I mean you can increase the default grpc max msg size in source code of Kubelet and device plugin to 16MB, and compile them to new binary then deploy. I think it can work. Otherwise, you use use GiB as memory unit.
Thanks, I agree with the solution. It is recommended that this case be added to the User Guide
Thank you for your suggestions. Would you like to help?
In that case, it added almost 100,000 device IDs (object+string) just for that machine. It's a big waste of CPU and memory and risks causing crashes in the kubelet. This is an example of gRPC limits being helpful.
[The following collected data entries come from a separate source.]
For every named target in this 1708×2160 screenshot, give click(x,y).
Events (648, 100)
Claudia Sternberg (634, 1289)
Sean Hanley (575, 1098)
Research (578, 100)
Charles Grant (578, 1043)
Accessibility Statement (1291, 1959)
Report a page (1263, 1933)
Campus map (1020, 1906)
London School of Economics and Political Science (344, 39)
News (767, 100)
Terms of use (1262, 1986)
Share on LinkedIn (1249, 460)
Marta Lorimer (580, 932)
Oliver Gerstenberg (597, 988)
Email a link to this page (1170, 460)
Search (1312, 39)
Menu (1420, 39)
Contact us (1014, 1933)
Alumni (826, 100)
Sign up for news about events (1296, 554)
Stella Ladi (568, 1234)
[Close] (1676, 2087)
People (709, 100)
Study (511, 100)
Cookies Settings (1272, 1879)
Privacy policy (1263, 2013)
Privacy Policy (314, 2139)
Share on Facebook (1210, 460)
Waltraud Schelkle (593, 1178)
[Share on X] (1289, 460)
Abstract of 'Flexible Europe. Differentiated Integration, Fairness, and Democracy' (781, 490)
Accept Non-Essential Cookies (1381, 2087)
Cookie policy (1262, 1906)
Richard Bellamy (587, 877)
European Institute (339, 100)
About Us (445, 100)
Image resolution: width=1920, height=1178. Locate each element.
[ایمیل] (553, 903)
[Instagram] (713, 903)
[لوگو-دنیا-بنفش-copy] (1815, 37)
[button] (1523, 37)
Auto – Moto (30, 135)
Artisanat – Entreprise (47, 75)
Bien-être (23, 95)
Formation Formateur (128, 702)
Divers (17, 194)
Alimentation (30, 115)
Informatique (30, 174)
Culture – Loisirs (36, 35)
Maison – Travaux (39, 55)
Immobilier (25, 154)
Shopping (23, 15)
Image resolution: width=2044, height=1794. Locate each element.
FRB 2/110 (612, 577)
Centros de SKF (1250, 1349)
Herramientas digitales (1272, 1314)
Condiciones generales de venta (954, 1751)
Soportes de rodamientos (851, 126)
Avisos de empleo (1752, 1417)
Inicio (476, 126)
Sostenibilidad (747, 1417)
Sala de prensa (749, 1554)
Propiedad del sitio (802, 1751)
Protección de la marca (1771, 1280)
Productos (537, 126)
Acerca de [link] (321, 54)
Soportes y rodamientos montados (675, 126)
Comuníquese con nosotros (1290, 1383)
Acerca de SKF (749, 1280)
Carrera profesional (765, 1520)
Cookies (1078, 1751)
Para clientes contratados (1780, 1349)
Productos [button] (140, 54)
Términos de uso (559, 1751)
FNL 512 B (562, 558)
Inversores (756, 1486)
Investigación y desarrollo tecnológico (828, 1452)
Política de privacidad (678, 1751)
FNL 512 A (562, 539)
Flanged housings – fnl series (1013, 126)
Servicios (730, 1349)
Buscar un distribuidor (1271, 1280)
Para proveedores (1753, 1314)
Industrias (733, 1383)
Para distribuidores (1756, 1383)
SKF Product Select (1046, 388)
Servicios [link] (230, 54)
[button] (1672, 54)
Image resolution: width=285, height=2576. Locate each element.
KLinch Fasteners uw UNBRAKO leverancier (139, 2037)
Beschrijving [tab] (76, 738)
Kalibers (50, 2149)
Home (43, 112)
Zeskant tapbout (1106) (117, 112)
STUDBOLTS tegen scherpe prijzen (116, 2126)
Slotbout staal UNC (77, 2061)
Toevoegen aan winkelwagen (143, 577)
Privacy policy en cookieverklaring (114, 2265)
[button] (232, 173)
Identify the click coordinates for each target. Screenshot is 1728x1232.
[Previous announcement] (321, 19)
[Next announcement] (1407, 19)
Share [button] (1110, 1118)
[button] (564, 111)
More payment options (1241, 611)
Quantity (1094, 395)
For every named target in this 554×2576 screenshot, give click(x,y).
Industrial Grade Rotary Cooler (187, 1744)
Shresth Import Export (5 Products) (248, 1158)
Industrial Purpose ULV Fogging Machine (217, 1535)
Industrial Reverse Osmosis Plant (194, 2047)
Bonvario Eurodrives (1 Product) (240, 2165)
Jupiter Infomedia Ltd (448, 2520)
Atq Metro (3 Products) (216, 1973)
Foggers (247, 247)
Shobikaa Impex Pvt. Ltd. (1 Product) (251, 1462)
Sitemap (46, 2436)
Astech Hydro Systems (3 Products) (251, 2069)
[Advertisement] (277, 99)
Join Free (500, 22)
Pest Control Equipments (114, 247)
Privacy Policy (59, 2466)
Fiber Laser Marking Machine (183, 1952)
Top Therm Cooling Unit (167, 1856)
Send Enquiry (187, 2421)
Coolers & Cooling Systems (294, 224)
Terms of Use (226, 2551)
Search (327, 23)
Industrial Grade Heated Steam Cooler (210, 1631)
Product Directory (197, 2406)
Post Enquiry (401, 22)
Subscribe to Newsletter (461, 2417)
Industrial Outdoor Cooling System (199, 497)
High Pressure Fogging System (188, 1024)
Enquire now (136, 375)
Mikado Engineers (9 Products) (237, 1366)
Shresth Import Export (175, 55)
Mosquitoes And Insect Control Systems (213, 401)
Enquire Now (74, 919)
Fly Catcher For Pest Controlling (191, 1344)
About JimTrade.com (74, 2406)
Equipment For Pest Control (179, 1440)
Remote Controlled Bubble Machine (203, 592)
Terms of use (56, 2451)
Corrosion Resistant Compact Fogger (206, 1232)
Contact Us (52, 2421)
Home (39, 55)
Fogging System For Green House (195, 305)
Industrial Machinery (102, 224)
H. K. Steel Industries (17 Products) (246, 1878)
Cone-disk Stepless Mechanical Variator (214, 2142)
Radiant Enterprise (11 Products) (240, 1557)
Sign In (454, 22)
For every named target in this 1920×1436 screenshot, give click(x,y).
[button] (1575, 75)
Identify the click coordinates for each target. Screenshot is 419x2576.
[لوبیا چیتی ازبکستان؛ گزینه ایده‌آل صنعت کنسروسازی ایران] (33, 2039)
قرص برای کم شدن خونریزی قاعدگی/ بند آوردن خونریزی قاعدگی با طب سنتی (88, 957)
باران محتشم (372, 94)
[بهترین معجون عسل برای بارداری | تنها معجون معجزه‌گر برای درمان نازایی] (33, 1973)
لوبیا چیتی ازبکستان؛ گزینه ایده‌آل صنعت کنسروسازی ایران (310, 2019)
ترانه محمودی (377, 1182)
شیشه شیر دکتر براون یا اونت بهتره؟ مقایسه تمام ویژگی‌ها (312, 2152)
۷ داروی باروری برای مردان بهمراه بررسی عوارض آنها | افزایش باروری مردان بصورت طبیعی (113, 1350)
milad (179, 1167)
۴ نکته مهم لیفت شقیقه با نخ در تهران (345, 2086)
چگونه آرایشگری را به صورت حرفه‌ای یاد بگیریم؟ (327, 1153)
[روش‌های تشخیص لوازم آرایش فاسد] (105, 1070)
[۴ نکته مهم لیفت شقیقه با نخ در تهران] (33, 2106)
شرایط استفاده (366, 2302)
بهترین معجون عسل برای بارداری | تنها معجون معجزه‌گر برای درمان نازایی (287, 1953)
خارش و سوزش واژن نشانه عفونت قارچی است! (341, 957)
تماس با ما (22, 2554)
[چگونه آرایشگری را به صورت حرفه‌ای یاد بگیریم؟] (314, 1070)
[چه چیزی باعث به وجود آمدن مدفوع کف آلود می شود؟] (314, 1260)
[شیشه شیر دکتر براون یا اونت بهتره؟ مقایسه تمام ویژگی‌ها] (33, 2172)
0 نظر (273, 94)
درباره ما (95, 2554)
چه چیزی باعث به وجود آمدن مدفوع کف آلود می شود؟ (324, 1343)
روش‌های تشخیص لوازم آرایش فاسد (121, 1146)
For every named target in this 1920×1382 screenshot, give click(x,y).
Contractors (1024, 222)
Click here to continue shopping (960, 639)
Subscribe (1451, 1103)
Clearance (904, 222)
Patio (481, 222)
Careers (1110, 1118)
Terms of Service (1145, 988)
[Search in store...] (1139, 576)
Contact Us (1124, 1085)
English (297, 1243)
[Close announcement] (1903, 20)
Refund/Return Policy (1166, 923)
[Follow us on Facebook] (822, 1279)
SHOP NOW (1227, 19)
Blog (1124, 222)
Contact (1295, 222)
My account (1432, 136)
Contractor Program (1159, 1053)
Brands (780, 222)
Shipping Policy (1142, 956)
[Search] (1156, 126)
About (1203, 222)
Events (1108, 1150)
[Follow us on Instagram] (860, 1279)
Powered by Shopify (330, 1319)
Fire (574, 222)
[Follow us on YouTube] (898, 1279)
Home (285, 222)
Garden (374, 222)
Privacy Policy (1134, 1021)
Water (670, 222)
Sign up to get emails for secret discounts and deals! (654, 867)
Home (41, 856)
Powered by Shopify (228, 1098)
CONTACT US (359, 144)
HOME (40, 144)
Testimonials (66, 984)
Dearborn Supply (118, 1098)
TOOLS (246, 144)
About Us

Rather than messing with gRPC and building custom plugins and custom kubelets, you could and should just use a different unit. Something like 64MB, 100MB or 128MB is a reasonable compromise. Having to round up numbers also prevents you from packing things perfectly, which is perhaps a good idea if your pods will compete a lot for the same GPU.
- 重新编译kubelet源码,替换原有kubelet。修改代码的地方是https://github.com/kubernetes/kubernetes/blob/master/pkg/kubelet/cm/devicemanager/endpoint.go 中,
dial方法添加参数grpc.WithDefaultCallOptions(grpc.MaxCallRecvMsgSize(1024*1024*16))
- 效果:
[root@jenkins ~]# kubectl inspect gpushare
NAME IPADDRESS GPU0(Allocated/Total) GPU1(Allocated/Total) GPU2(Allocated/Total) GPU3(Allocated/Total) GPU4(Allocated/Total) GPU5(Allocated/Total) GPU6(Allocated/Total) GPU7(Allocated/Total) GPU Memory(MiB)
192.168.68.13 192.168.68.13 0/12066 0/12066 0/12066 0/12066 0/12066 0/12066 0/12066 0/12066 0/96528
192.168.68.5 192.168.68.5 0/11178 0/11178 0/11178 0/11178 0/11178 0/11178 0/11178 0/11178 0/89424
------------------------------------------------------------------------------------------------------------------------
Allocated/Total GPU Memory In Cluster:
0/185952 (0%)
@cheyang @therc
Hi, can you tell me how to set the unit to 128MiB?
I've checked the code, the --memory-unit
only accepts MiB
or GiB
.
If I set to 128MiB, the unit will fall back to GiB
Yes,if you want to use 7618MiB, you should change the unit into
MiB
in https://github.com/AliyunContainerService/gpushare-device-plugin/blob/master/device-plugin-ds.yaml#L28.
Thanks, worked for me :+1: .
Yes,if you want to use 7618MiB, you should change the unit into
MiB
in https://github.com/AliyunContainerService/gpushare-device-plugin/blob/master/device-plugin-ds.yaml#L28.Thanks, worked for me 👍 .
not work,--memory-unit
set MiB,but aliyun.com/gpu-mem
still use Gib。
my case is that if I set MiB,use commad"kubectl inspect gpushare" display GPU with MiB unit,but when I apply for gpu in pod, it remand me: 0/3 nodes are available: 3 Insufficient GPU Memory in one device.